***** MATERIAL TO PROCESS *****

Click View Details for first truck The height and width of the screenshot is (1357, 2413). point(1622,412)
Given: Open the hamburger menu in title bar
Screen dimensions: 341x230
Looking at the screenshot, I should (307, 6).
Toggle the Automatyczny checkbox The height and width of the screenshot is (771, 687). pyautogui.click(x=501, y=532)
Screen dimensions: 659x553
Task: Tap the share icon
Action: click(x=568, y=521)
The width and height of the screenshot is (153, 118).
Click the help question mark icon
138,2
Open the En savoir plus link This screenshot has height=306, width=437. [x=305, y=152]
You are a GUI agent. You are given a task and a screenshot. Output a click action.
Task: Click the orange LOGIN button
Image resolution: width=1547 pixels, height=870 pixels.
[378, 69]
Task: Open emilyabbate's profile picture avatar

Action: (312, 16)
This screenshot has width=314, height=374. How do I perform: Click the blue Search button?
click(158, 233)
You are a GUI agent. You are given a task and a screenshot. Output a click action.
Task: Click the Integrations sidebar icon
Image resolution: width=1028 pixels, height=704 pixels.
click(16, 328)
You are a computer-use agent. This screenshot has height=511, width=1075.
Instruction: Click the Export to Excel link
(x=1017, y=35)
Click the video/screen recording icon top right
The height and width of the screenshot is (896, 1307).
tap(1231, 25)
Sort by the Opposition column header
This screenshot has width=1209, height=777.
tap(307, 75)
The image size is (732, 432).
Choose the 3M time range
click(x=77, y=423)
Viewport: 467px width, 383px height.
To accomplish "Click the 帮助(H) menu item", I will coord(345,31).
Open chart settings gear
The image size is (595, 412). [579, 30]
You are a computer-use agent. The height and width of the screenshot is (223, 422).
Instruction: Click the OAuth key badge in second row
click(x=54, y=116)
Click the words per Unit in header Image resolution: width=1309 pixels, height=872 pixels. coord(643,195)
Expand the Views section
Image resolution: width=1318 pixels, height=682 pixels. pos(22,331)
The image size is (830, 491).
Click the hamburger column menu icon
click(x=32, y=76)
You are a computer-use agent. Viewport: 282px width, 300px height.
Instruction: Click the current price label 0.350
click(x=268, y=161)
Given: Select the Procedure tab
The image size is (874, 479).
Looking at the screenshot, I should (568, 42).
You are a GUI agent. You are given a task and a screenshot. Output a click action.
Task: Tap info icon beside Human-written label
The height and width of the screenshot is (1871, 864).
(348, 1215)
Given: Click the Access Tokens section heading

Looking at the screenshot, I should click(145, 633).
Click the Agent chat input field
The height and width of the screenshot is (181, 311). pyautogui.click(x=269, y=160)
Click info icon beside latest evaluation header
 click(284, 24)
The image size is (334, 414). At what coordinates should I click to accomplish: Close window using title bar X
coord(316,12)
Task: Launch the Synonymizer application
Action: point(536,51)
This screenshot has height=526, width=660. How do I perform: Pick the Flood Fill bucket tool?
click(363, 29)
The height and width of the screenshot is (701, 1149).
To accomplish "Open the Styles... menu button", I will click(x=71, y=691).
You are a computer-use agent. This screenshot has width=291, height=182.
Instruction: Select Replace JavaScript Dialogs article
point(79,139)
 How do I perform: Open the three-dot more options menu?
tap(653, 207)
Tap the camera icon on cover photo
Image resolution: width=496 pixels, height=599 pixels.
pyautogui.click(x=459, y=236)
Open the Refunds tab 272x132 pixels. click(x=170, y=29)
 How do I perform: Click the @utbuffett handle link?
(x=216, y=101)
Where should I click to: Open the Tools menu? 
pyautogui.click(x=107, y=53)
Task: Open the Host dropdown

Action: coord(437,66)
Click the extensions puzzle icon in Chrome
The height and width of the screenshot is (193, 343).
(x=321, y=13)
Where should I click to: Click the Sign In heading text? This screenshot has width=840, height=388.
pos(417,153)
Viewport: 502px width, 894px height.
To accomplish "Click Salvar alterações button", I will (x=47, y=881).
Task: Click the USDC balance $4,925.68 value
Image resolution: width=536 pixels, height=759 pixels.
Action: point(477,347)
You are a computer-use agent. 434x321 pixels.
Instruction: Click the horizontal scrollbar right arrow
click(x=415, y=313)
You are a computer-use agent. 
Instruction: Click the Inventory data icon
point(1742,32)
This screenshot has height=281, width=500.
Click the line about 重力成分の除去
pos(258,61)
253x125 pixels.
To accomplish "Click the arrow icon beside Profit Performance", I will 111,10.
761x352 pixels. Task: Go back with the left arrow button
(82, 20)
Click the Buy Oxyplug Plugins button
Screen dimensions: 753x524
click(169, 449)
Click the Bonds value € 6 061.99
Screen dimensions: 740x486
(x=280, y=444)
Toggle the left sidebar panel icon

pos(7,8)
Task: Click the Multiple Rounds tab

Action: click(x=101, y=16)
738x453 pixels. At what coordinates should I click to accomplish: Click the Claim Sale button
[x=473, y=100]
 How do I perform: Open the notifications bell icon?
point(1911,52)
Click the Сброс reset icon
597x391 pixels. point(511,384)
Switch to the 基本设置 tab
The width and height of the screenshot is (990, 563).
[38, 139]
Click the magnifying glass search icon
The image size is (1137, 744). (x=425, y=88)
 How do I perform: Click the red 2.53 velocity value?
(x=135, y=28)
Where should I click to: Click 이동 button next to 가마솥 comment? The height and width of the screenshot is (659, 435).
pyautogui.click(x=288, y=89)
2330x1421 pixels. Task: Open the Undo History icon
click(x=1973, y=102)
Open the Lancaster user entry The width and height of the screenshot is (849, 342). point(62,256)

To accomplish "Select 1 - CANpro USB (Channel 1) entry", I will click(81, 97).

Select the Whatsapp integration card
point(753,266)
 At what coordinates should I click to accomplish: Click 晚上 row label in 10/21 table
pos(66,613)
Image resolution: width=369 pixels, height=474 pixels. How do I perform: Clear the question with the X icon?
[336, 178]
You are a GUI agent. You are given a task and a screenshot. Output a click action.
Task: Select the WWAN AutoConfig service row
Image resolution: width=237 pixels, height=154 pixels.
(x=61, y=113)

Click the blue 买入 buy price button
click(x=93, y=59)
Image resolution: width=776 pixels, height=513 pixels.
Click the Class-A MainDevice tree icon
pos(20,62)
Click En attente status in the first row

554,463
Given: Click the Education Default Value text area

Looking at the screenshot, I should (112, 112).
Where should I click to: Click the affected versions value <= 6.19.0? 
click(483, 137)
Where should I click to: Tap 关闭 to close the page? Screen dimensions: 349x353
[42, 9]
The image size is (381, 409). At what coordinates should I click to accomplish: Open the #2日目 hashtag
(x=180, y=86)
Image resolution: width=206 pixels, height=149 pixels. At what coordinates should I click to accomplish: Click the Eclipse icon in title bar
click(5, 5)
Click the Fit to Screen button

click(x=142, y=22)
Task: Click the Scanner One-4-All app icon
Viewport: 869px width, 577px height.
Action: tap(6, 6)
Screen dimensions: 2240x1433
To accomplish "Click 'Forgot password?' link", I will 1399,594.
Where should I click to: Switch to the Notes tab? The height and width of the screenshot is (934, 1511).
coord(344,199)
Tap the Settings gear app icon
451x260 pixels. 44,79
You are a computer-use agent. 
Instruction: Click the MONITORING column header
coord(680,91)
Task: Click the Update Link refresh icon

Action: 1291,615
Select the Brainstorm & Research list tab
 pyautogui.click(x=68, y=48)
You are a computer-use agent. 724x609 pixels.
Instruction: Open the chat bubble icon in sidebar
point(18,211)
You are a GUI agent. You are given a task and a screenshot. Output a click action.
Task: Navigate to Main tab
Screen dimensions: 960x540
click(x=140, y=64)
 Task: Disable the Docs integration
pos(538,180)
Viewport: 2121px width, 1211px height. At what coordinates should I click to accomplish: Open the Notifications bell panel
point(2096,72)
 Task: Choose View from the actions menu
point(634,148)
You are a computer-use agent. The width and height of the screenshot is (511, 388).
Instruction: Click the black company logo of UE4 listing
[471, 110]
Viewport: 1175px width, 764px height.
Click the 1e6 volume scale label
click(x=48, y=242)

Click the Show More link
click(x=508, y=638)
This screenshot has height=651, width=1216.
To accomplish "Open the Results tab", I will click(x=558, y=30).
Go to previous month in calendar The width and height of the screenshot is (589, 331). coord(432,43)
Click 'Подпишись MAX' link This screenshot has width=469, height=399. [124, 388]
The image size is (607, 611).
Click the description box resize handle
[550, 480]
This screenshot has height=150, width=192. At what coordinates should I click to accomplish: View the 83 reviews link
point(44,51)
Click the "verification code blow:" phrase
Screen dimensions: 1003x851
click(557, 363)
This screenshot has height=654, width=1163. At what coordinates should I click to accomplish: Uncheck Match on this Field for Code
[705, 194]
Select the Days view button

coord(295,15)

*****

DIRECTION: Reproduce word for word the lines from the start through the line containing "Image resolution: width=1318", inclusive.

RESPONSE TO THE EXERCISE:
Click View Details for first truck The height and width of the screenshot is (1357, 2413). point(1622,412)
Given: Open the hamburger menu in title bar
Screen dimensions: 341x230
Looking at the screenshot, I should (307, 6).
Toggle the Automatyczny checkbox The height and width of the screenshot is (771, 687). pyautogui.click(x=501, y=532)
Screen dimensions: 659x553
Task: Tap the share icon
Action: click(x=568, y=521)
The width and height of the screenshot is (153, 118).
Click the help question mark icon
138,2
Open the En savoir plus link This screenshot has height=306, width=437. [x=305, y=152]
You are a GUI agent. You are given a task and a screenshot. Output a click action.
Task: Click the orange LOGIN button
Image resolution: width=1547 pixels, height=870 pixels.
[378, 69]
Task: Open emilyabbate's profile picture avatar

Action: (312, 16)
This screenshot has width=314, height=374. How do I perform: Click the blue Search button?
click(158, 233)
You are a GUI agent. You are given a task and a screenshot. Output a click action.
Task: Click the Integrations sidebar icon
Image resolution: width=1028 pixels, height=704 pixels.
click(16, 328)
You are a computer-use agent. This screenshot has height=511, width=1075.
Instruction: Click the Export to Excel link
(x=1017, y=35)
Click the video/screen recording icon top right
The height and width of the screenshot is (896, 1307).
tap(1231, 25)
Sort by the Opposition column header
This screenshot has width=1209, height=777.
tap(307, 75)
The image size is (732, 432).
Choose the 3M time range
click(x=77, y=423)
Viewport: 467px width, 383px height.
To accomplish "Click the 帮助(H) menu item", I will coord(345,31).
Open chart settings gear
The image size is (595, 412). [579, 30]
You are a computer-use agent. The height and width of the screenshot is (223, 422).
Instruction: Click the OAuth key badge in second row
click(x=54, y=116)
Click the words per Unit in header Image resolution: width=1309 pixels, height=872 pixels. coord(643,195)
Expand the Views section
Image resolution: width=1318 pixels, height=682 pixels. pos(22,331)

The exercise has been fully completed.